Well, now I can know what everyone’s talking about.

Saw TPOTC on Saturday, as it turned out. Michael came up with the idea of me and Katie seeing it at the big AMC theater in Newport, KY, so he could take Joseph to the Newport Aquarium, all in the same complex, Newport on the Levee, during our absence. Good idea.

Much has already been written about this, and I suppose over the next few days, I’ll talk about various aspects of it with you all.

First, I’m glad this film exists, for a lot of reasons. It reinvents and reinvigorates the genre of the Biblically-based film and gives new life to films that seek to take spirituality seriously. Why? First of all, because it’s fearless. That, of course, is what drains the life of any potential treatment of faith-related issues on film: fear. Fear of bad box office, fear of offending the wrong people.

Drains the life out of any film, any work of art, as a matter of fact.

But Gibson, in his own mind, had nothing to lose, so this film holds little back – and I don’t mean in terms of violence, but rather in terms of what, from his head, ends up on the screen.

It’s probably in vain, but the existence of this film, bolstered by its apparent great financial success, sparked some faint hope within me that perhaps a path has been cleared for more work of this kind, not just to be conceived, but also born out of the film industry and its satellites – work that expresses the breadth, depth, diversity and passion that drives faith …and doubt as well.
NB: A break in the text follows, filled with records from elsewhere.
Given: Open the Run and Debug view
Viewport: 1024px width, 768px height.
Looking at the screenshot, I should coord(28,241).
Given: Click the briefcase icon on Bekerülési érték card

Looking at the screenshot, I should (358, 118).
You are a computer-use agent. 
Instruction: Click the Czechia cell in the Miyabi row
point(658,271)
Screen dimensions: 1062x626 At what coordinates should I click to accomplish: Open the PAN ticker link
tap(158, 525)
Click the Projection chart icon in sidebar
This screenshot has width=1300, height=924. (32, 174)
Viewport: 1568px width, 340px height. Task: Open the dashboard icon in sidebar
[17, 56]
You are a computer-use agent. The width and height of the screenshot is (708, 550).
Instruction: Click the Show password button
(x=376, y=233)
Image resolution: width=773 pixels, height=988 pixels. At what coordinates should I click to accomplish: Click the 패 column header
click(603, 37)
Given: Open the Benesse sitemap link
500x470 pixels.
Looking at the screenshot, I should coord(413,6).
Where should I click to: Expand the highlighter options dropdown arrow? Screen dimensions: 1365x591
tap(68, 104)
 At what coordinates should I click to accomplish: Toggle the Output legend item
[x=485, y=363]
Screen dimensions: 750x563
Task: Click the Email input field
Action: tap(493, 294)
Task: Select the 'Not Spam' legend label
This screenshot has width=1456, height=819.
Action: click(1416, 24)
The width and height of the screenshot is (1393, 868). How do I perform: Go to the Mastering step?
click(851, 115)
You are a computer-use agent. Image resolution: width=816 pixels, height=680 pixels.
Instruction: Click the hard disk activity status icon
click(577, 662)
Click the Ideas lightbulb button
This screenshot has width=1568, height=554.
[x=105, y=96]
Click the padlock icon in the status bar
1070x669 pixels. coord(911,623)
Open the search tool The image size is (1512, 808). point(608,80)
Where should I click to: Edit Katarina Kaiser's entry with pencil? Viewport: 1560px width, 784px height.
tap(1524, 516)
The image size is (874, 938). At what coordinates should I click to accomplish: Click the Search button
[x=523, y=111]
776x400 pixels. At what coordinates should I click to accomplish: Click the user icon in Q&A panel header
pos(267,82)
As I watched the film, and reflected on the imagery and the violence, everything I’d heard said about it before I saw it, and what I was viewing, it came to me quite clearly that what hardly anyone seemed to understand was what this film was basically about..

Which is sin.

This is what sin is, and this is what sin does. It devastates, shreds and kills. It separates human beings from each other and divides them within. Innocents are laid waste and mothers weep. Gibson is saying – this is what I have done, this is what you have done, and these are the consequences. In telling the story of Jesus, the Passion tells this story through the story of one innocent victim. Which, of course, is the point, Christians say.

So yes, the violence was horrific, and part of that emerges from Gibson’s penchant for gore. But the way it works, in the context of this film, is as an unflinching gaze on the consequences of what we have done and what we have failed to do on our humanity, so loved by God he took it as his own.